Some conservative thinkers, even back in the 1970s when the free-market capitalism was clearly proving itself to be a superior social and economic order, realized the long-term fragility of this theory. Friedrich Hayek, the author of the conservative bible “The Road to Serfdom”, understood it even during the heyday of laissez-faire ideas. He realized that in the absence of the Soviet Union and its planned economy as an example of what not to do, there has to be a moral foundation for capitalism’s values. But there was none.
Irving Kristol (the father of William Kristol who founded the conservative Weekly Standard magazine) too criticized market advocates for promoting materialism and for fighting an ideological war that has largely been settled and urged conservatives back in the 1970 to begin to build a moral basis for capitalism. He noted that the new battle should be fought around values, that is, social values.
Conservatives tried to do that in subsequent decades, but the alliance between social conservatives and free market advocates always had an artificial feel to it, like a marriage of political expediency, not of natural compatibility. The former believe that the human nature is wicked and must be somehow controlled or restrained (either by religion or by some other methods); the latter believe in human rationality and ability to make the right decisions. It’s like mixing oil and water. It’s breaking right now before our very eyes.

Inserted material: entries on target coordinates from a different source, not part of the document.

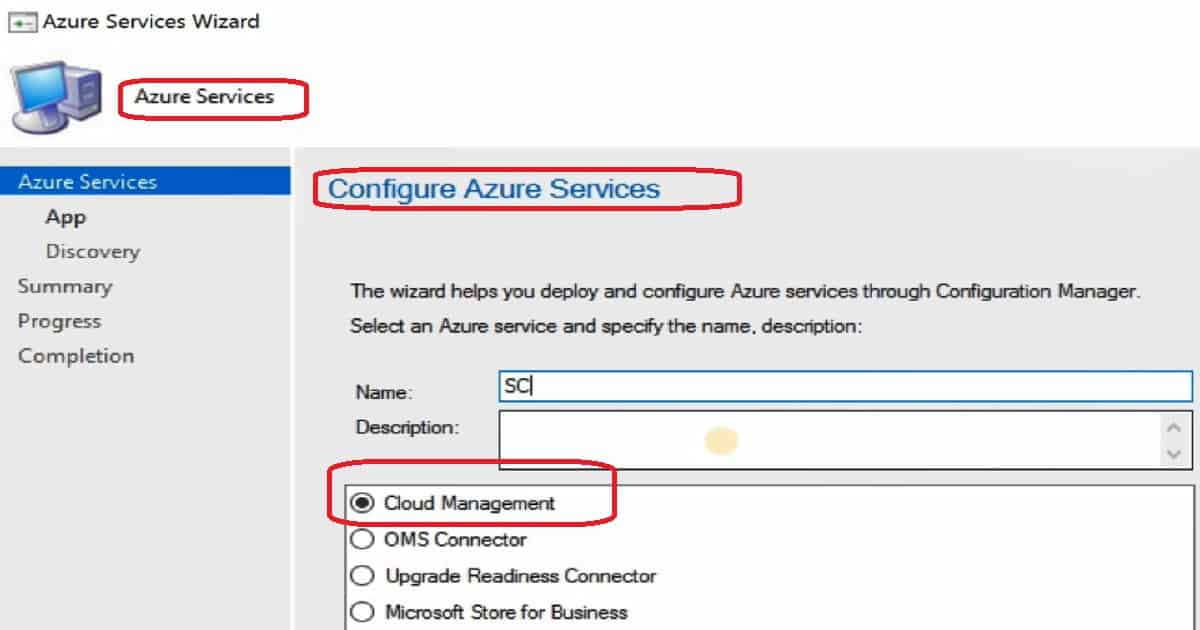
Task: Click the Azure Services header label
Action: [x=204, y=97]
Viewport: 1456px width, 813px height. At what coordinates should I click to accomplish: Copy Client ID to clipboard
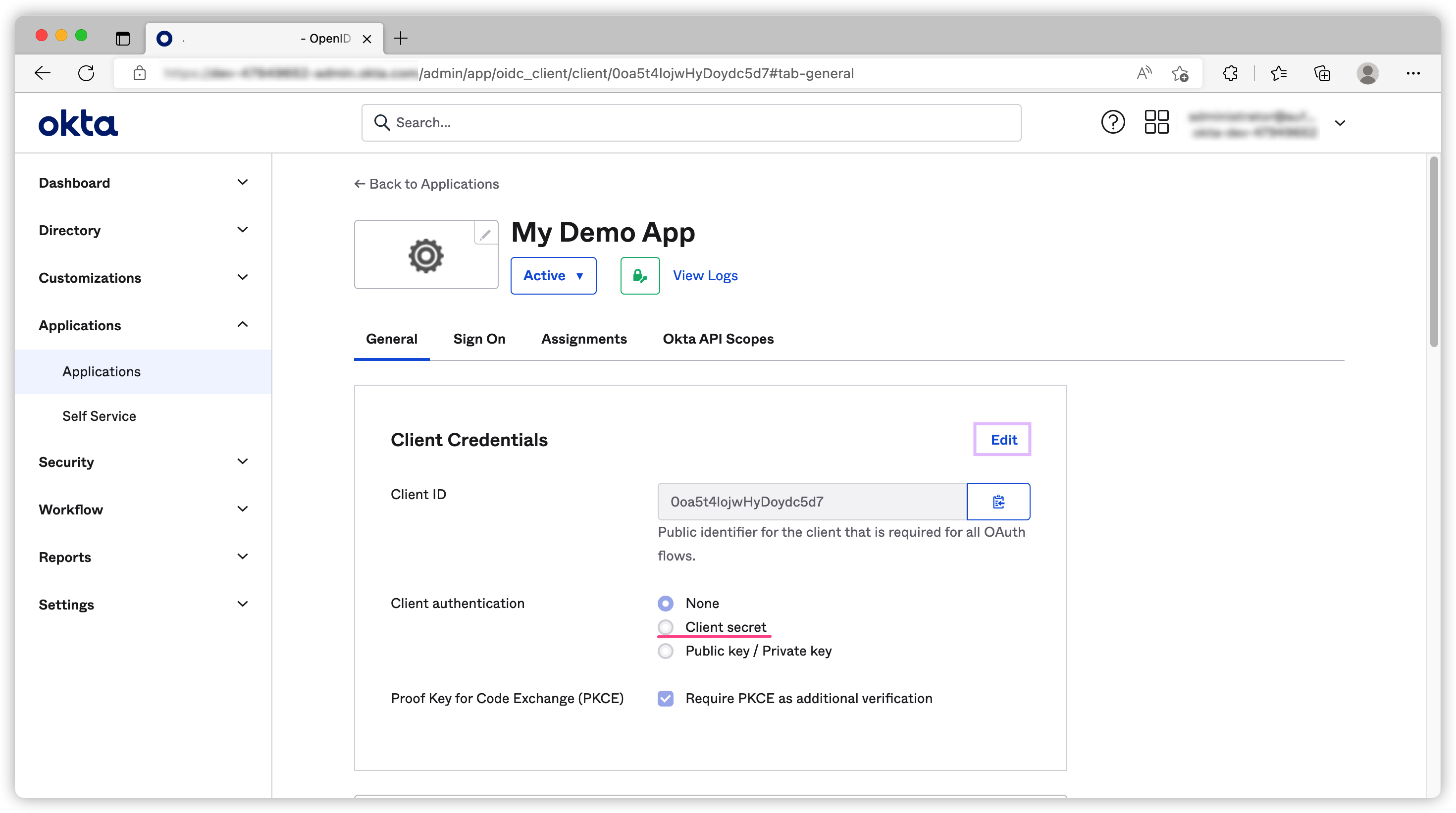pos(998,501)
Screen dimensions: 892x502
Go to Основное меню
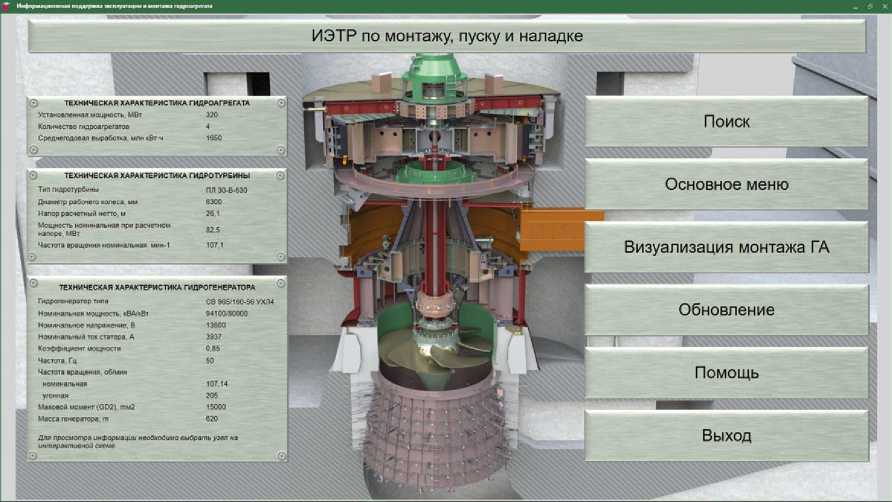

If conservatives are so afraid of collectivist ideologies and believe that those will never go away completely, they have to build a solid defense against them rather than mock them. One day accusing your opponent of being a socialist might not suffice. In the 60s, 70s and 80s, the existence of a real life collectivist experiment made it possible for conservatives to demonstrate their moral superiority with ease, but now that the Soviet Union is gone the burden of proof is on the conservatives themselves. I suggest that the first step to build such a defense should be to embrace regulations. Free market advocates are afraid that by embracing regulations they will somehow admit the imperfections of their ideology; thus they are incapable of looking at regulations as a tool that can come in handy when confronted by hardcore Commies. (Note: I, of course, don’t think that Commies are coming – conservatives do). The obstinacy with which conservatives cling to free markets ideology makes them weaker when facing opponents that under normal circumstances can be easily defeated. Their tactics and strategies seem tone-deaf and oblivious to widespread public anger, both on the right and on the left. The equivalent of such tactic on the left would be a complete denouncement of a capitalism system. But those kinds of far-left voices, while existing on the fringes, are forcefully rejected by the mainstream Democrats who merely advocate a regulated capitalism and a modest increase in taxes, not a collectivist utopia. Keynesianism can be a salvation, not an inhibitor. If socialism, the real socialism comes to America, ironically, it will be the Democrats that are best equipped to fight it, not the Republicans.
I cannot stress this enough, so I will repeat myself. After you accuse me of being a socialist know this: I’m trying to help the supporters of free markets. If the foundation of their ideology is weak, we all risk sliding into an alternative social order. If you can’t demonstrate that your system of belief is superior you only have yourself to blame if the assortment of Commies will have a stronger case (and public opinion) on their side. That is a major reason I support a stronger regulatory environment – not because I’m anti-business or anti-capitalist – but because I want to protect market participants from inadequate behavior that can discredit their philosophy and expose them and eventually the public to a harmful outcome.